Document text
========================

The main card opener was a bit of shocker, as Glover Teixeira took down and beat up Misha Cirkunov in less than a round. Teixeira (27-6, 10-4 UFC), who was coming off a tough five round battle against Alexander Gustaffson, was getting out-dueled on the feet by the younger Cirkunov on the feet, but then Teixeira took Cirkunov (13-4, 4-2 UFC) down and nearly choked him out with the RNC, but when he couldn’t get Teixeria switched to the mount and pounded him until Misha gave up his back, where Teixeira flattened him out and finished him at 2:45 of the first round. It was smashing win for Teixeira and gets him right back in the middle of the thin light heavyweight title picture.

The prelims were full of knockouts and winning Canadians, as Chad Lap rise (13-2, 5-2 UFC) and Nordine Taleb (14-4, 5-2 UFC) both scored first round knockout wins over Galore Bofando (5-3, 1-1 UFC) and Danny Roberts (14-4, 3-2 UFC) respectively, while John Makdessi (15-6, 8-6 UFC) and Jordan Mein (30-12, 4-4 UFC) scored unanimous decisions over Abel Trujillo (15-8 1 NC, 6-4 I NC UFC) and Erick Silva (19-9, 6-8 UFC). Italian middleweight Alessio Di Chirico (11-2, 2-2 UFC) scored probably the knockout of the night, kneeing Oluwale Bamgbose (6-4, 1-4 UFC) into oblivion.

The real star made here was Dana White Tuesday Night Contender Series product Julian Marquez (7-1, 2-0 UFC), who tore the house down with Brit Darren Stewart (7-3 1 NC, 0-3 1 NC) UFC) in the Fight of the Night. The two big middleweights tore into each other with hard shots in a close first round. Stewart rocked Marquez repeatedly with right hands, but Marquez kept coming. It was more of that in the second, and with Marquez getting the better with a diverse attack that included some sick front elbows, forced Stewart into a bad shot, and Marquez caught Stewart in a front choke and tapped him out. Marquez then challenged UFC welterweight champion Tyrone Woodley, not to a fight, but to a beard-off! It was certainly the most unique thing I’ve seen in a post-fight interview. Marquez has to do it now at thirty-seven years old, but he has star potential.

========================

Dataset extract

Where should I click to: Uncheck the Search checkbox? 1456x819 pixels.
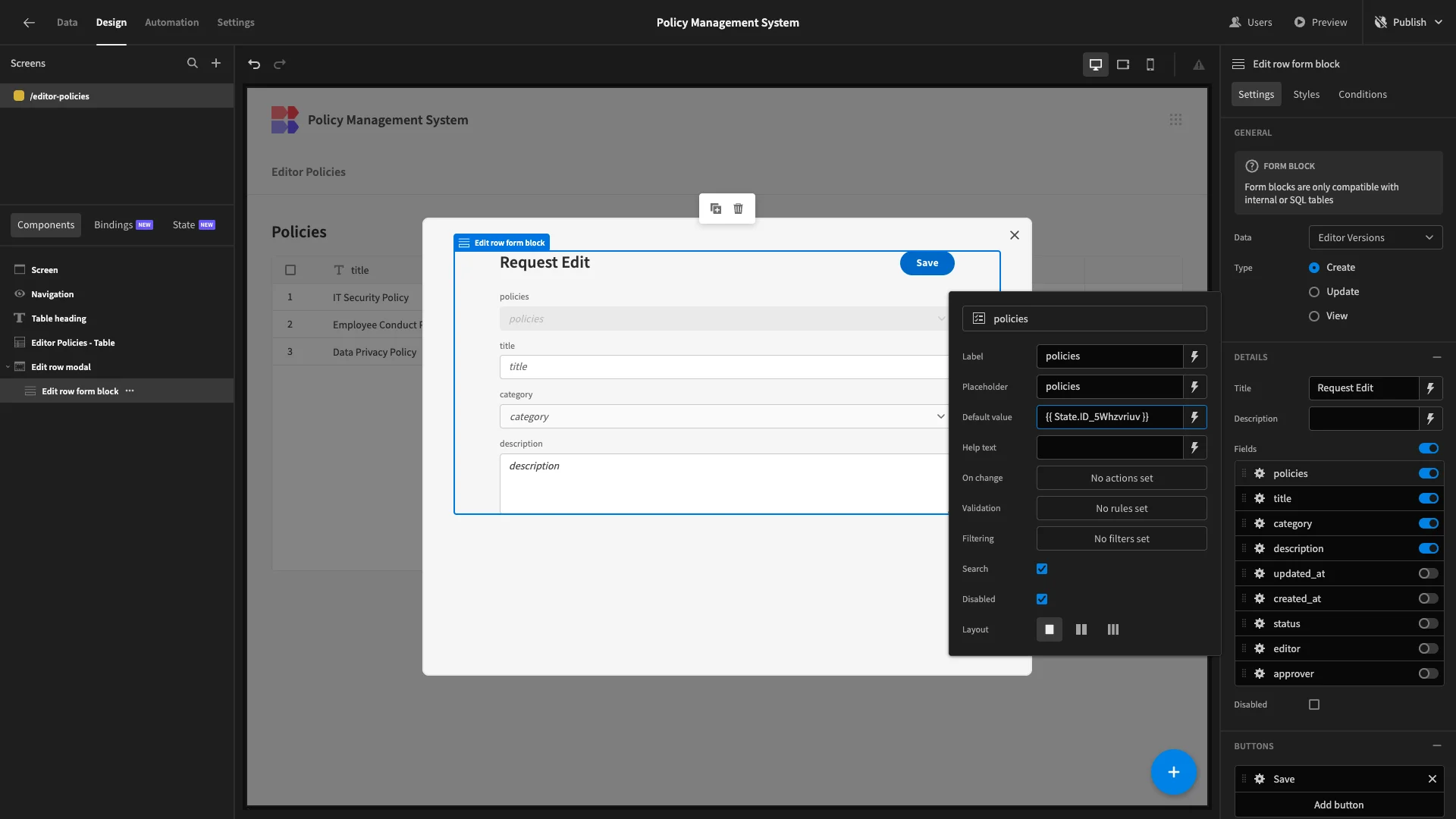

========================

Things to do
A. In the UFC fight recap, at what point did Glover Teixeira finish Misha Cirkunov?
B. Continue the UFC fight recap from its final sentence.

Answers for this exercise
A. At 2:45 of the first round.

B.
HBO World Championship Boxing—Belle Centre—Montreal, Quebec, Canada (HBO)

David Lemieux shat the bed.

The big puncher from Montreal was on a three-fight winning streak, including his March knockout of the year against Curtis Stevens, and had the home crowd at Belle Centre behind him. But for twelve rounds he chased Sanders, not cutting off the ring or doing the right things to set up his big punched, but jus swinging around.

The reigning WBO middleweight champion, Billie Joe Saunders is nothing if he isn’t consistent. He boxed well for all twelve rounds, consistently using his solid right jab and hitting Lemieux with a straight left hand whenever he wanted. He avoided most of Lemieux’s big shots, including looking into the crowd to see where the punch went in the fifth, a quality moment of showboating. The scores were 120-108, 117-111, and 118-110, and probably shouldn’t be that close.

It sucks having to give BJS credit, as he has consistently priced himself out of big fights and avoided top opposition, but he was excellent here. Immediately most of boxing Twitter figured out that the fight to make was Saunders versus former WBA middleweight champion Daniel Jacobs, but who knows given Saunders history. Boxing isn’t exactly known for doing what makes sense.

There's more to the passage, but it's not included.